But as I say Christmas is gone. Having loomed in the windscreen for weeks till it obscured the view of everything else it was suddenly sucked under the axles of the present tense and then spewed out the back to be forgotten, and we who have eyes only on the front of our heads are already craning forward to see what else is coming.
And what else is coming is New Year's Eve which, just like Christmas, we have also seen before.
Indeed, if one were of a cynical bent it would be tempting to argue that we don't differ much from those ponies they used to tether to mill wheels who walked round in a perpetual circle for their entire lives, condemned to see the same series of views in never-ending sequence until it broke their will to live and they fell in harness and were sold to the knacker's yard to be turned into glue, dog food or French delicacies.
Once I had got beyond 7 years of age I don't recall ever looking forward to Christmas but once I had got beyond 17 I did look forward to New Year's Eve.
It was, after all, a party and a party was a fine thing, defined as the compression of too many people into too small a space and then adding disinhibitant booze. The result was as likely to be distressing as it was delightful but it was at least, unlike Christmas, unpredictable.
And a few New Year's Eve parties have left enduring memories, either because of acute embarrassment such as the Bar Avril in New Brunswick in 1983, where I suspect they are still looking for me in the hope of presenting me with a bill for the damages (though I still blame the bloke with the bad jacket and the dobermann) or
because of pleasure, such as the party at Roger's house in 1978 where Mike found a black raincoat and an authentic-looking policeman's helmet in a cupboard, so around midnight the two of us went out into the street to stop traffic.
I have a suspicion I've told this story before but it's probably got better since I last recounted it so bear with me.
With Mike hiding giggling in the hedge I stood in the middle of the road and held up a peremptory arm, and to my astonishment the first car along drew up at my feet.
The driver was male, elderly and scared. Taking care not to breathe over him I asked if he had been drinking and when he denied it I asked to see his licence. Desperate to get his wallet out from his inside pocket he tore the lining on his jacket. I felt the loin-surge of power.
The next car, a Volvo, kept coming. I held my ground and he braked at the last minute.

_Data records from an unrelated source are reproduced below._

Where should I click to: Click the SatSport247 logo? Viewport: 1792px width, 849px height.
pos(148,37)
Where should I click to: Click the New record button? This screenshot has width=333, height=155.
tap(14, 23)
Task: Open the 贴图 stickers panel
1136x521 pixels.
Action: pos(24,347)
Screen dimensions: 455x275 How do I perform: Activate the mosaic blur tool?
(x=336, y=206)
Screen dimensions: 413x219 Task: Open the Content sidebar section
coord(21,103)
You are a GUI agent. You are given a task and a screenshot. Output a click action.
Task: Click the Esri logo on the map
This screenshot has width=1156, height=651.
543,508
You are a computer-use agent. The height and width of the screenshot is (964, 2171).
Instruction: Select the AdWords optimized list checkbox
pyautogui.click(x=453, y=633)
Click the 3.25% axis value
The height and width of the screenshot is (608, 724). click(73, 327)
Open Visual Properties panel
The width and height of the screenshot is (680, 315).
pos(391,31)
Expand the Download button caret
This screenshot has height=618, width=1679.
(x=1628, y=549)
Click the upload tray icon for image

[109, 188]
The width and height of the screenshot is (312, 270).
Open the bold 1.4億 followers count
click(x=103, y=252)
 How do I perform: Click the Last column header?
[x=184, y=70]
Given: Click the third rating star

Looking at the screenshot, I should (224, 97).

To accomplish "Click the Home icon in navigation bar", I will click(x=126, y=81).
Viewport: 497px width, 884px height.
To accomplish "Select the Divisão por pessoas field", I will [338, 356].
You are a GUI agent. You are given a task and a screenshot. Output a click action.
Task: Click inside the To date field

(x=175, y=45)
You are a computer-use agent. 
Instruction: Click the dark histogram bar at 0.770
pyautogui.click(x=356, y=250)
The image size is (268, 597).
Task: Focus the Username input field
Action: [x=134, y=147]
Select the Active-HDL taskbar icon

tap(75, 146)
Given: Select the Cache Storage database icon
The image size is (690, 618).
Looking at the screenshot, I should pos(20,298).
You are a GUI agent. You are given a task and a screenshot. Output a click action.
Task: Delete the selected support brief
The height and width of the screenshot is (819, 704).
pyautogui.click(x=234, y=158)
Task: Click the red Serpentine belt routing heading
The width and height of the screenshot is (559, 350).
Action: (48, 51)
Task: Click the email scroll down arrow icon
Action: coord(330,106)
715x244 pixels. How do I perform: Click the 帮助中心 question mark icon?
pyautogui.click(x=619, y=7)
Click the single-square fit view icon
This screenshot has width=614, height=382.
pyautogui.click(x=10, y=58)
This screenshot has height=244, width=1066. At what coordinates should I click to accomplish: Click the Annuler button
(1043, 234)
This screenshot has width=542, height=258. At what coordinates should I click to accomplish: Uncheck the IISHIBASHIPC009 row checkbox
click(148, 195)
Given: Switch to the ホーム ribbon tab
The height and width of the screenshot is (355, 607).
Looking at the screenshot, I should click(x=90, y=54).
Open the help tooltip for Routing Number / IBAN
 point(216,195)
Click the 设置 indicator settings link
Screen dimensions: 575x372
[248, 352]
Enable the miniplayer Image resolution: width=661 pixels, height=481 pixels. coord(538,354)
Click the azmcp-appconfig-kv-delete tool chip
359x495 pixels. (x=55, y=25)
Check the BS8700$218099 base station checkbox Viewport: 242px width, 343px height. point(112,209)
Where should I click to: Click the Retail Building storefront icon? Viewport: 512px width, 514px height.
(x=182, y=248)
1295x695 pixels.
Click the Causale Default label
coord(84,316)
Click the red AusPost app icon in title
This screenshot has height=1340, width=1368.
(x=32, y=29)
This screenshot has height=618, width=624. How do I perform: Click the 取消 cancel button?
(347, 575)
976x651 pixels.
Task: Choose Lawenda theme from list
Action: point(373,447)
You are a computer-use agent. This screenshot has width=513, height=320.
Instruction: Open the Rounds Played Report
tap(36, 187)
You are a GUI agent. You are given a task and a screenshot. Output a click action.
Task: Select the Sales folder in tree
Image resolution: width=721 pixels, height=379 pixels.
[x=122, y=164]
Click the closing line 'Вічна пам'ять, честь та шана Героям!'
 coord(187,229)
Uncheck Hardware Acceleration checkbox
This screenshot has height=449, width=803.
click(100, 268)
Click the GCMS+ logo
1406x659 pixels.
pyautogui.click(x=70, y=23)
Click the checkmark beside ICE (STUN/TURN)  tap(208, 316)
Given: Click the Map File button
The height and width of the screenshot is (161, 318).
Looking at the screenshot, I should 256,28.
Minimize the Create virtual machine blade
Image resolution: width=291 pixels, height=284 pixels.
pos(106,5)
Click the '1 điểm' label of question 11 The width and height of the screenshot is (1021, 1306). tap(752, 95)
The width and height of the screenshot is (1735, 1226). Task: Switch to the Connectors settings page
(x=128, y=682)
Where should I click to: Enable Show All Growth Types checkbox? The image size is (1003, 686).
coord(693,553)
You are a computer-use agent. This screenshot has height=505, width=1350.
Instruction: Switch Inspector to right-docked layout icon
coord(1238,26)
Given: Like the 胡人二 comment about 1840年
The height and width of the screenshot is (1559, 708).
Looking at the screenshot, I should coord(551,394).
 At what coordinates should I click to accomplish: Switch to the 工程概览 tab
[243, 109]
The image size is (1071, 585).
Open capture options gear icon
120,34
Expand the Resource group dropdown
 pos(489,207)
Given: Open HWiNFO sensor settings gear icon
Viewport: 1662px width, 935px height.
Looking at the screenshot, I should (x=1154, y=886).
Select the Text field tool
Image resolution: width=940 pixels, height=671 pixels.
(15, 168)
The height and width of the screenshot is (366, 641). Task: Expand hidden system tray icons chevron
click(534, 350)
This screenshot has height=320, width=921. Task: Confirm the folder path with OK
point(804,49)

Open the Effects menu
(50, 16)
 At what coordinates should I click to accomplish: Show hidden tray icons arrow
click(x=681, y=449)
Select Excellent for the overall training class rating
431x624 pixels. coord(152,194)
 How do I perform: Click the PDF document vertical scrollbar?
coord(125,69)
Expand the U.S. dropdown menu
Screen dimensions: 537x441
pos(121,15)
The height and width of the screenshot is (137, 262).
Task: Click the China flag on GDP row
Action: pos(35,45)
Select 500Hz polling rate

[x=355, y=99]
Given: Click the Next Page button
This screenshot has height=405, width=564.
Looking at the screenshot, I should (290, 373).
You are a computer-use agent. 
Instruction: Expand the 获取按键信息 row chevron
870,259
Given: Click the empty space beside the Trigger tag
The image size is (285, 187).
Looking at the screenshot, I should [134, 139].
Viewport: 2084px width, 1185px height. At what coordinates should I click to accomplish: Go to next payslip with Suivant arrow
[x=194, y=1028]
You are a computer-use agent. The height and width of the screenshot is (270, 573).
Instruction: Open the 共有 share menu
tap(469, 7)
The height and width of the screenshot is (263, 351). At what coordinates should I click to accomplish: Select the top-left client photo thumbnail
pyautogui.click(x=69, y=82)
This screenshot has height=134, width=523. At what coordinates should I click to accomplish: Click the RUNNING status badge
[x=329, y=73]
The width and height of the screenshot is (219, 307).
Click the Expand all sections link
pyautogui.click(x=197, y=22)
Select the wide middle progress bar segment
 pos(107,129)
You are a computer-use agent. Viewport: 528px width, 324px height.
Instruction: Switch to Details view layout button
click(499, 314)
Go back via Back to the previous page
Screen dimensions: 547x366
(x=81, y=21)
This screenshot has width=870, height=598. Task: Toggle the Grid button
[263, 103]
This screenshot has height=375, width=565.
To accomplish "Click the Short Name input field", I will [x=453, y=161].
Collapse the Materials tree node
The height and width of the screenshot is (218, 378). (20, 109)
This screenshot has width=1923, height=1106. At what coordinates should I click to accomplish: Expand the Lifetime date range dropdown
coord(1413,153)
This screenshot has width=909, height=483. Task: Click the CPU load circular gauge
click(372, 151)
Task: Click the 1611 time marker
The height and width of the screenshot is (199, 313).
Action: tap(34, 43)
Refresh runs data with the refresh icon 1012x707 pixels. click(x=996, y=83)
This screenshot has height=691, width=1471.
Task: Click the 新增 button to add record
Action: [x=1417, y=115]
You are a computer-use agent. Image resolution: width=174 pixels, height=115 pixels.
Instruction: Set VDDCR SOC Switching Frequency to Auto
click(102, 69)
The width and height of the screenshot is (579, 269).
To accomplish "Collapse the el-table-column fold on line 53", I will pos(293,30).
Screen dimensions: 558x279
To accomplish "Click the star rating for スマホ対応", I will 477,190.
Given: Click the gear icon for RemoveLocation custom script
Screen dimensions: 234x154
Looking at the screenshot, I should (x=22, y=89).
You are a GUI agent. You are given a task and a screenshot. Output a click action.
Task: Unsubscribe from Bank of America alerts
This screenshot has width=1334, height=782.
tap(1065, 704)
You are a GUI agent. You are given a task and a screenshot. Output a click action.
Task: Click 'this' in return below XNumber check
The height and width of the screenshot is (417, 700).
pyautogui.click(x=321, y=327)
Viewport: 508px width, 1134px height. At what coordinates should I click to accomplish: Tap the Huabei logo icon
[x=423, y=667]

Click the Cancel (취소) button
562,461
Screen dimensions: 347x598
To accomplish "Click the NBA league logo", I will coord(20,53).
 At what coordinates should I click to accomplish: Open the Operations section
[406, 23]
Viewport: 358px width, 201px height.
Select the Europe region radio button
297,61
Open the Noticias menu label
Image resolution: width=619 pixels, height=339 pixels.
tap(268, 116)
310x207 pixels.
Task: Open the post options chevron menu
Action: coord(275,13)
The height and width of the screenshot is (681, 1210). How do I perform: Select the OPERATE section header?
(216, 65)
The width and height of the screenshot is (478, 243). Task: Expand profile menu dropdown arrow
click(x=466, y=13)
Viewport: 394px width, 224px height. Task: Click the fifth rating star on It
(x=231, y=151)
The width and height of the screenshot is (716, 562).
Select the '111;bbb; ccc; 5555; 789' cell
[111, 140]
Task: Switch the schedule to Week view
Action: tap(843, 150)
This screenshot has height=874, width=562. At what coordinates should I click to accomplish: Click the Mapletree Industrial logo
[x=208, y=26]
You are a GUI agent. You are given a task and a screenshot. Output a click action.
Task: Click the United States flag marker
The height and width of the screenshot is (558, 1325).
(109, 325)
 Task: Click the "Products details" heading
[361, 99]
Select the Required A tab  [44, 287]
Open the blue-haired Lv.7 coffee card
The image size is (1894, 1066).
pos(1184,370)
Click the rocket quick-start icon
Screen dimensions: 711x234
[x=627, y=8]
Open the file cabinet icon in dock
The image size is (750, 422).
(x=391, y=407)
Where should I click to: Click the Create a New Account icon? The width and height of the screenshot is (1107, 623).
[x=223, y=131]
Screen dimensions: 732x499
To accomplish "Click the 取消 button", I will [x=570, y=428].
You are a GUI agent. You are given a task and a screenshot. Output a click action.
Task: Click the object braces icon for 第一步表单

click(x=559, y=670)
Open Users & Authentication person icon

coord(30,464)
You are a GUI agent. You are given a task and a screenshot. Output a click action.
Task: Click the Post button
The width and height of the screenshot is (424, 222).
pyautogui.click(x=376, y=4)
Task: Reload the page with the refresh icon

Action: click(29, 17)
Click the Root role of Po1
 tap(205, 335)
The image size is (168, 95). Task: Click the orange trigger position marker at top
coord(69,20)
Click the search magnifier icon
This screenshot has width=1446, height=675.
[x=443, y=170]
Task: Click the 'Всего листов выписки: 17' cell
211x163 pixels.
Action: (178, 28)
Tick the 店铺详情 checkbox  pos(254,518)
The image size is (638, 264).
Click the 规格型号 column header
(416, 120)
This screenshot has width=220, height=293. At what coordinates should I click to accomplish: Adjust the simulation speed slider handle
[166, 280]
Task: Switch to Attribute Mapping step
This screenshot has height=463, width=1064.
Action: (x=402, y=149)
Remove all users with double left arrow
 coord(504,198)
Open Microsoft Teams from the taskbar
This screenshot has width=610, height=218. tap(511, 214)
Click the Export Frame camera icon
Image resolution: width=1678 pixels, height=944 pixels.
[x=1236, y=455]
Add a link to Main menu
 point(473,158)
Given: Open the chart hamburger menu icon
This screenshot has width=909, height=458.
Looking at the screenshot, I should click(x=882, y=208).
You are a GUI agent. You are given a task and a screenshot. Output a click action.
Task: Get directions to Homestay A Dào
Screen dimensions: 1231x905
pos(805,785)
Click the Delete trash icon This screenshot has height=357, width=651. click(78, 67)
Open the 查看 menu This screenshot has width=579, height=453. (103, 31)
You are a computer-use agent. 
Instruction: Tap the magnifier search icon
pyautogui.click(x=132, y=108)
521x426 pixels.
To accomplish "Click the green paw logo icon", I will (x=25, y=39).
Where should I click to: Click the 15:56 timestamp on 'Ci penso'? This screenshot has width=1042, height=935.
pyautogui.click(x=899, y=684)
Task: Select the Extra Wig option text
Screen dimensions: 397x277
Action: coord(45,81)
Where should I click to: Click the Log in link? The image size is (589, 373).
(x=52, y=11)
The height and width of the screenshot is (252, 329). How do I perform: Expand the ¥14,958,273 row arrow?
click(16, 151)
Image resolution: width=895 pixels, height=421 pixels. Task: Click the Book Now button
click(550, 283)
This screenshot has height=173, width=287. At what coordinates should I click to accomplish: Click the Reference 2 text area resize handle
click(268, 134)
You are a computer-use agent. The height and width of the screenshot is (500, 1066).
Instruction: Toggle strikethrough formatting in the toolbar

"You seemed a little reluctant to stop, sir," I said when he lowered the driver's window.
"Yeah," he said, "it was your white shoes."
That was me finished. Mike took over the hat and coat, stepped into the road and raised his hand like a Roman emperor to stop an approaching Ford Escort.
It accelerated, swerved past Mike and screamed to a halt 50 metres up the road whereupon all four doors opened and seven or eight youths leapt out and ran for the hills leaving the car in the road with the lights on, the engine running, the radio playing and the doors open.
So Mike and I went back to the party.